Written by Linda Plenert, retired SERC staff
My involvement with SERC and sexuality education goes back 30+ years. During that time I witnessed a shift in attitudes regarding sexuality and aging.
Researchers and sexual health professionals began acknowledging that seniors were not only still having sex with long term partners, many were entering into new sexual relationships. However, people had some misconceptions about using condoms and commonly thought that STIs were a concern for only young people. STI/HIV prevention education for seniors became an issue. The discovery of Viagra and other similar drugs also helped open the door to new conversations about sexuality for the 55+ age group.
Advertisers and media took advantage of what they saw as a new marketing opportunity. Suddenly there were TV ads for erectile dysfunction drugs and articles focusing on the baby boomer generation and changing sexual norms. Jokes about seniors and their sexual adventures (and misadventures) began arriving in email inboxes.
Prior to retiring, I facilitated ‘sexuality and aging’ sessions and staffed display booths at health and wellness events. What I noticed was the impact of media on people’s attitudes and expectations. Advertising and jokes often give mixed messages: accept it – you’re now asexual vs everybody’s doing it – get yourself a sex buddy. In the absence of reliable information, messages like these are confusing.
They also reinforce the idea that sex is about people’s genitals and what’s done with them i.e. sex = intercourse. It is a very limiting idea of human sexual behaviour for everyone, and discounts anyone who is older or has a disability. It also dismisses the reality of self-pleasuring – a valid option for anyone, but especially someone without a partner. Not everyone is comfortable with the idea of a sex buddy.
The normal physiological changes that affect sexuality as we get older can generally be thought of as a slowing down of sexual desire and response. (Everything else slows down, why wouldn’t our sexuality?) The illnesses and chronic conditions that may accompany aging, as well as the medications to treat them, are what can present the more frustrating difficulties.
So what’s a person to do? Challenge, communicate, and celebrate.

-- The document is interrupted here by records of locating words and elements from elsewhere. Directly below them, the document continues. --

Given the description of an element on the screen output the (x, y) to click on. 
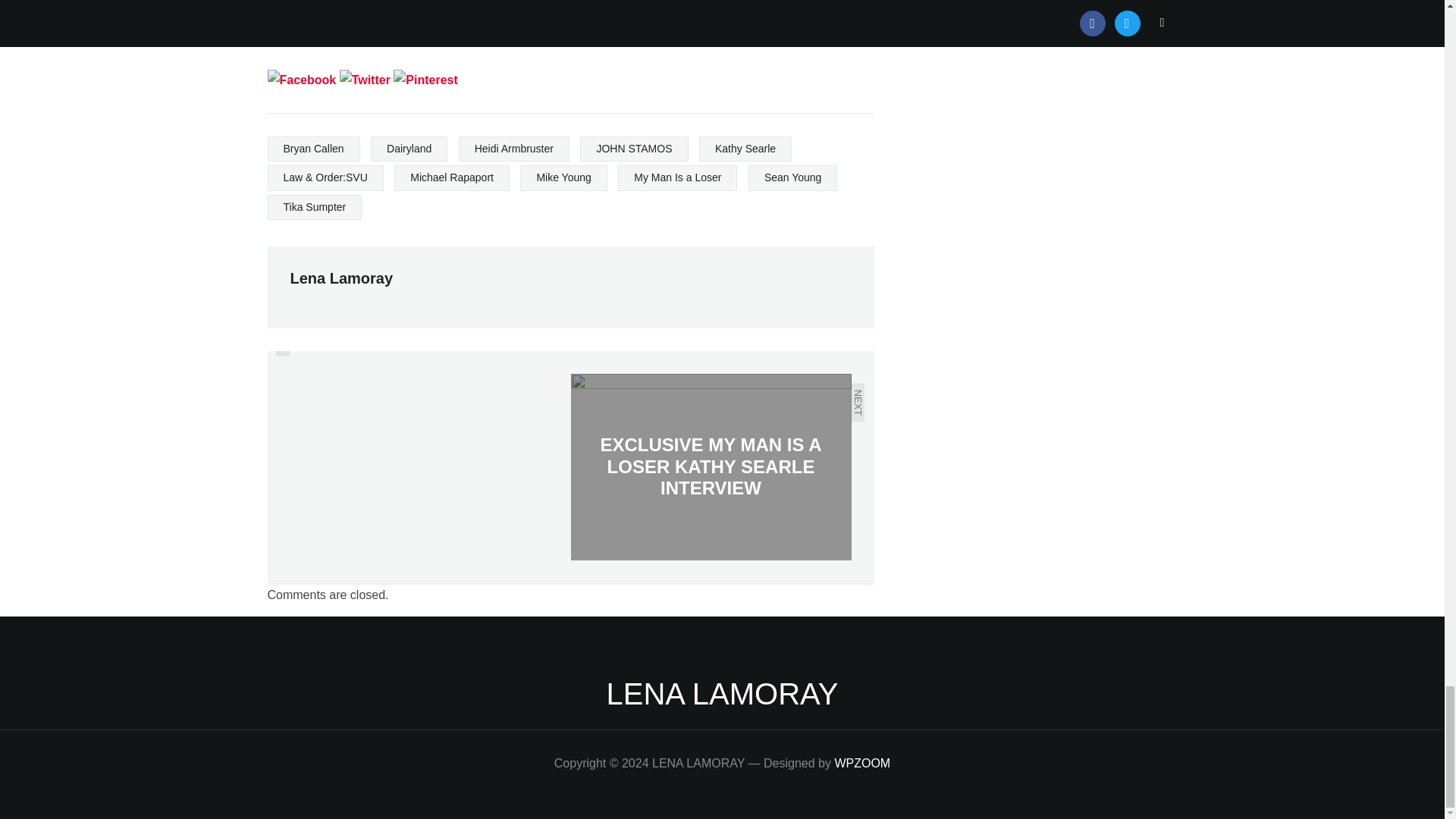
Pinterest (425, 79)
Facebook (301, 79)
Twitter (364, 79)
'Justified' season finale preview clip (328, 33)
JUSTIFIED preview clip (572, 33)
Posts by Lena Lamoray (341, 278)
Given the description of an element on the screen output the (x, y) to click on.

Challenge yourself to think outside the sex = intercourse box. Sex changes as we get older but that doesn’t mean it’s less enjoyable. The brain is an important sex organ and our skin is the largest sex organ. Put the focus on pleasure and think about how that changes your ideas about “real sex”. Challenge yourself to try different things, but stay true to what makes you feel comfortable.
Learn about sexuality and aging. Search out reliable websites or buy a book that addresses sexuality and aging in a way that fits with your values and beliefs.
Communicate. Talk about changes and how these might impact expectations within your sexual relationships. Talk about what is sexually pleasurable because this can change over time. Check in to make sure nobody is feeling pressured.
Talk to your health care provider before using any products to enhance sexual feelings or response as they can interact with other medications you are taking. Use condoms to prevent sexually transmitted infections (STIs). It’s best to talk to a new partner about this before the relationship becomes sexual.
Celebrate. One of the joys of getting older is having a better sense of who we are and what’s important to us. Create your own vision of a satisfying sexual relationship. It should be a reflection of the values, feelings, thoughts and best interests of the people involved rather than an attempt to meet a standard set by someone else or a for-profit industry.
Sexuality and aging: Expect it to be different … but expect it to be good.